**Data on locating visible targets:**
╔══
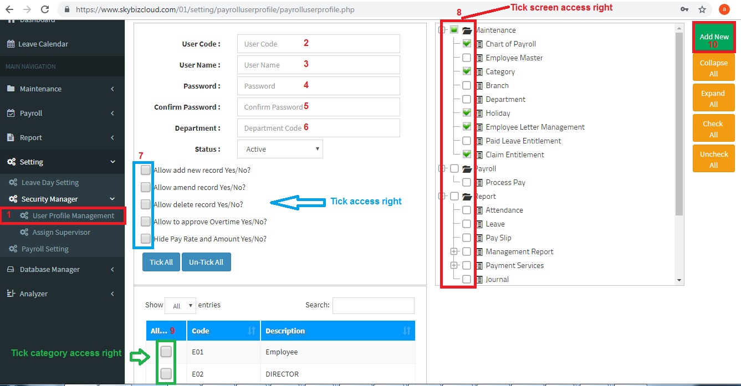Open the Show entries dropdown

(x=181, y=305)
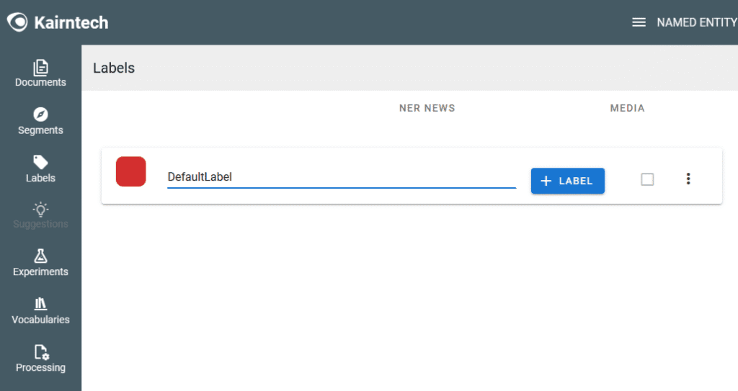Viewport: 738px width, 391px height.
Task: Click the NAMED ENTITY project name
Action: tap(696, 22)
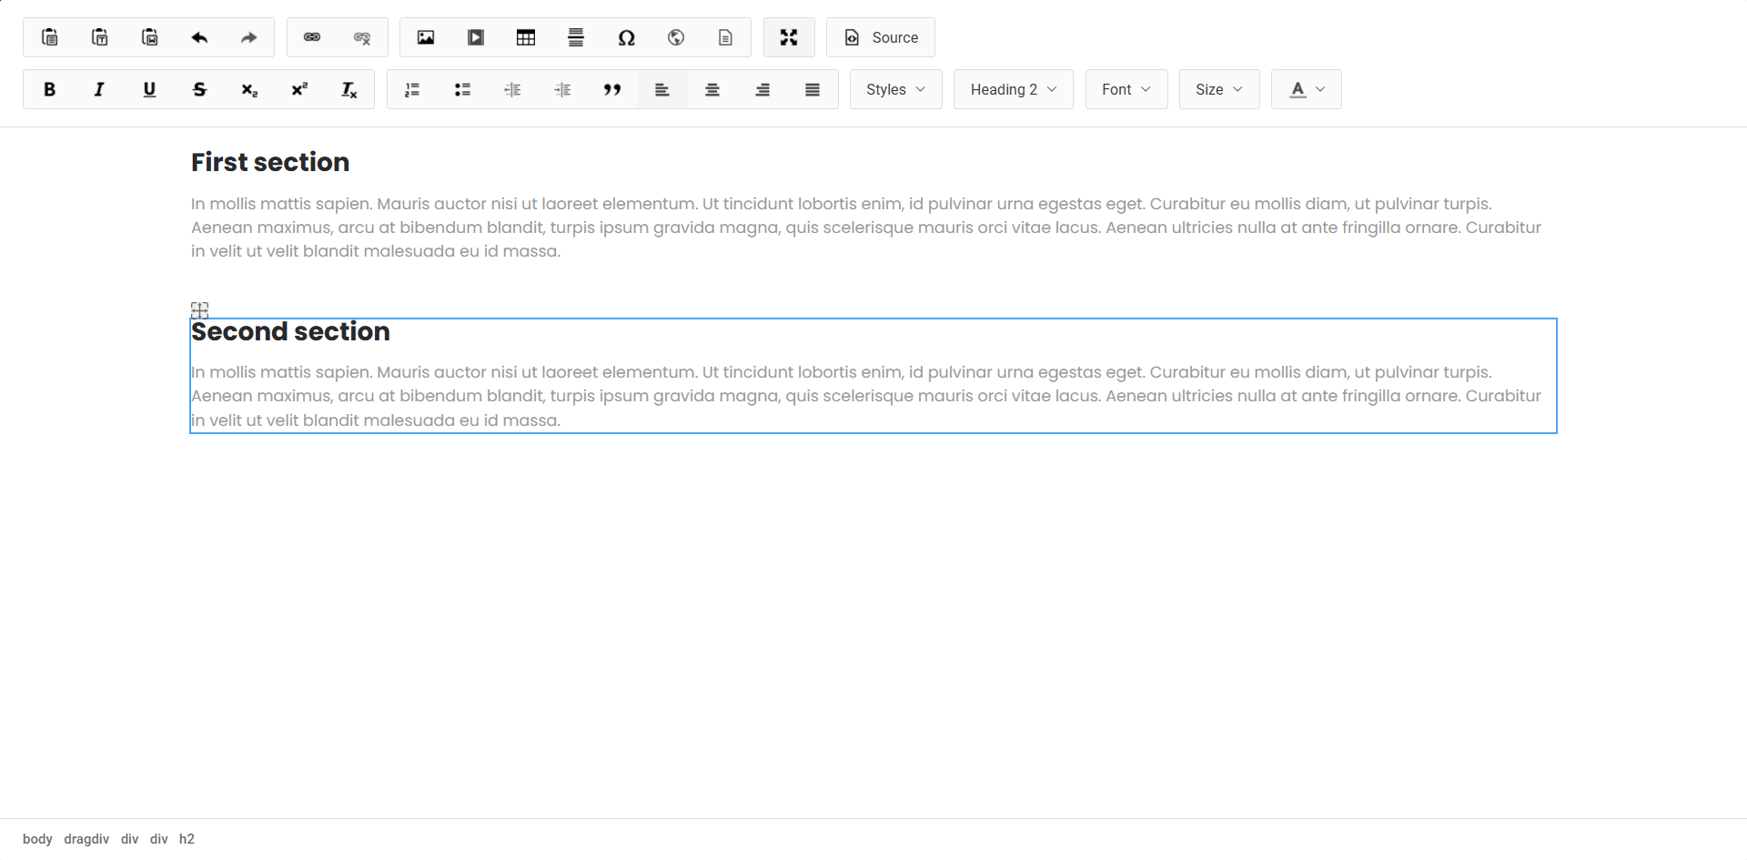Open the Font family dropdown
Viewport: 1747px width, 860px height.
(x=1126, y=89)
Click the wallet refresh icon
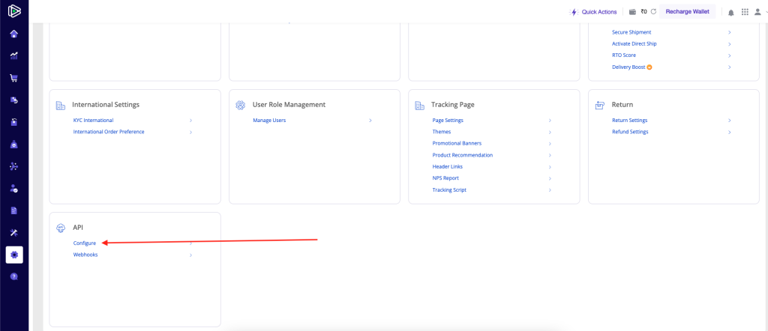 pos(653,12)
╚══
**What the task requires:** Substitute "menu" for "dropdown" throughout the lines above and reproduce them with no other changes, omitting the pictures.

**Final result:**
Open the Show entries menu

(x=181, y=305)
Viewport: 738px width, 391px height.
Task: Click the NAMED ENTITY project name
Action: tap(696, 22)
Open the Font family menu
Viewport: 1747px width, 860px height.
(x=1126, y=89)
Click the wallet refresh icon
 pos(653,12)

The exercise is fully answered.